**The data:**
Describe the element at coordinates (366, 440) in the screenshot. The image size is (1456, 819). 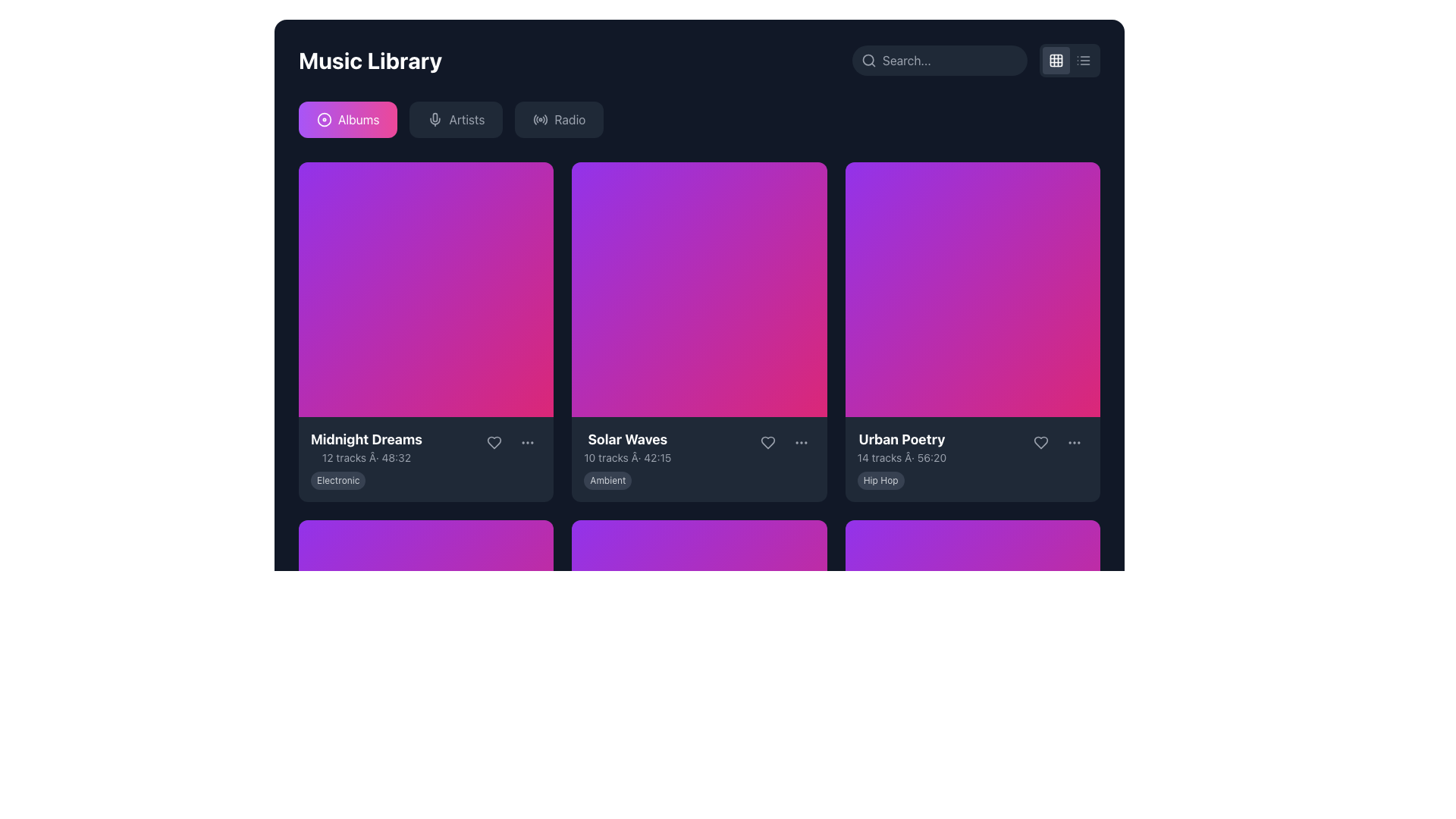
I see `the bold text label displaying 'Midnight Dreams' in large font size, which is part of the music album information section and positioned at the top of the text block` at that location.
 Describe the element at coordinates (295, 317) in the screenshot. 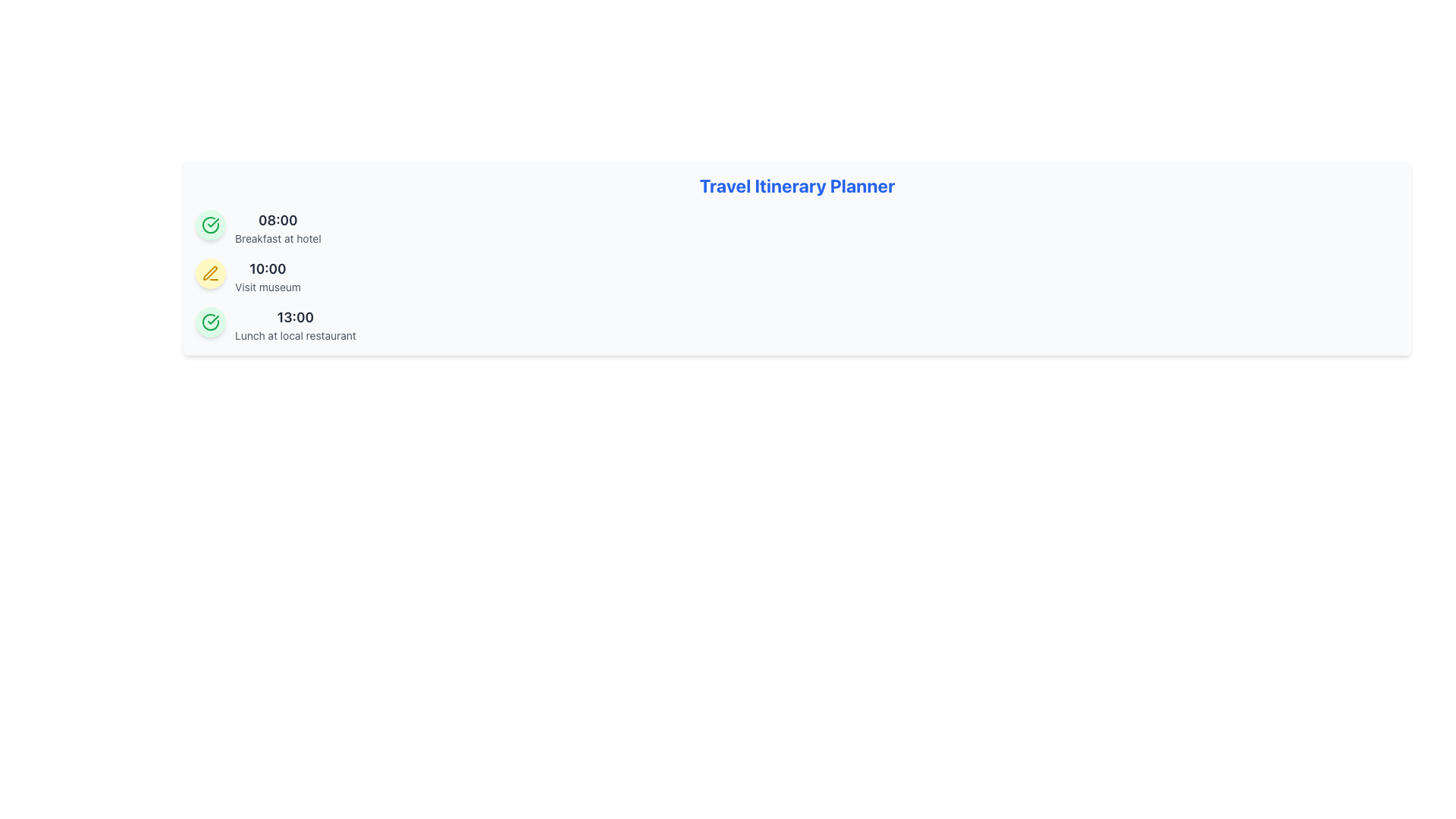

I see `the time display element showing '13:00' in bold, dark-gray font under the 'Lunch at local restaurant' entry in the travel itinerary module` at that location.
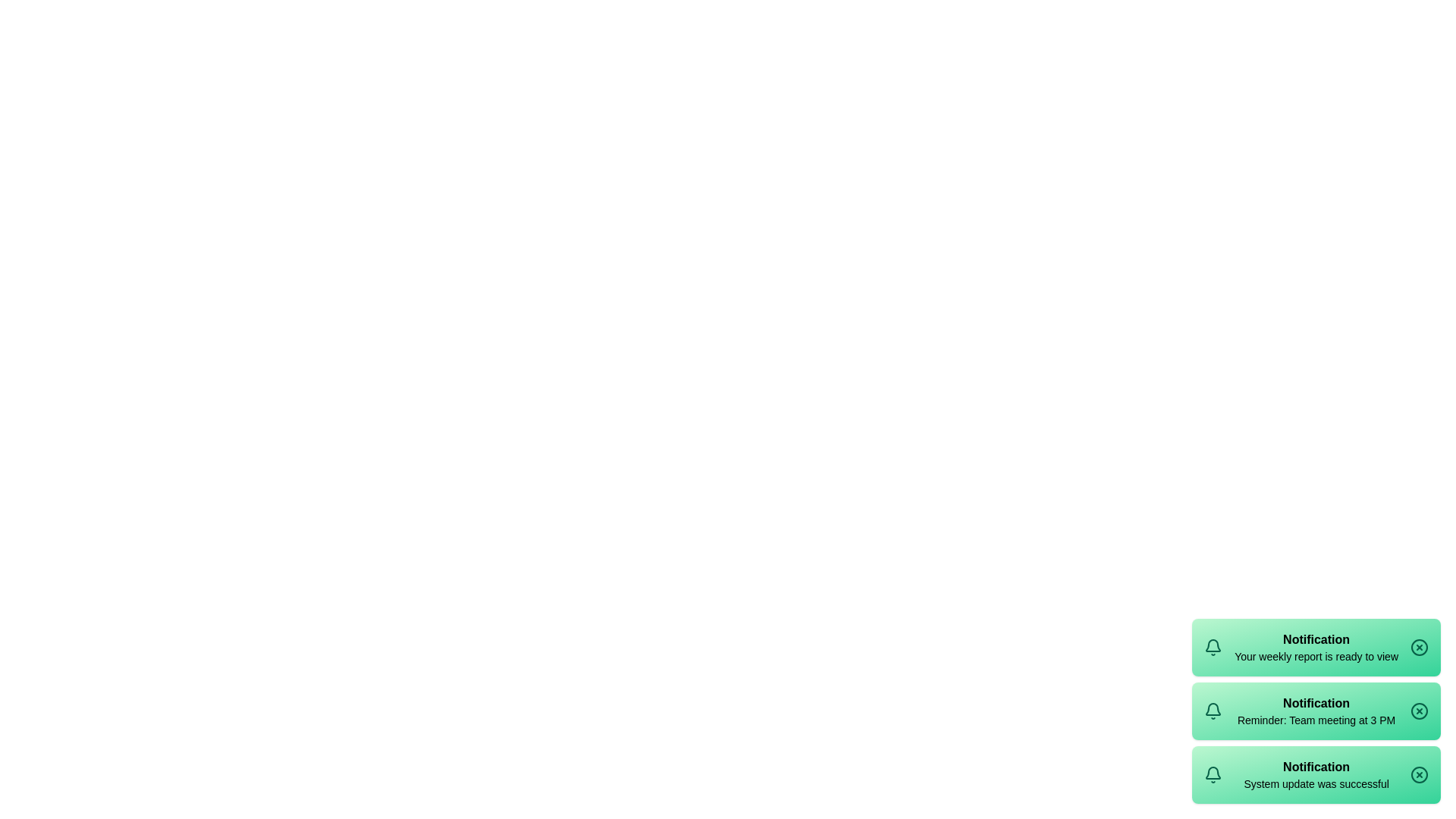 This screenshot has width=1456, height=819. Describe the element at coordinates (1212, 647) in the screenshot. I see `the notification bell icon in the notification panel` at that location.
--
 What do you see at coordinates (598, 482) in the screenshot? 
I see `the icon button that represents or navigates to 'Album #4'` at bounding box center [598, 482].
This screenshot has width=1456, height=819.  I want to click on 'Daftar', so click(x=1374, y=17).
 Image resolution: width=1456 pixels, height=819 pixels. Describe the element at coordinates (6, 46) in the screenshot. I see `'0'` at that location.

**Directions:** Copy the records from the line with "What do you" up to and including the line with "Image resolution: width=1456", substituting "What is shown" for "What do you see" and leaving everything else unchanged.

**Solution for this exercise:**
 What is shown at coordinates (598, 482) in the screenshot? 
I see `the icon button that represents or navigates to 'Album #4'` at bounding box center [598, 482].
This screenshot has width=1456, height=819.  I want to click on 'Daftar', so click(x=1374, y=17).
 Image resolution: width=1456 pixels, height=819 pixels. Describe the element at coordinates (6, 46) in the screenshot. I see `'0'` at that location.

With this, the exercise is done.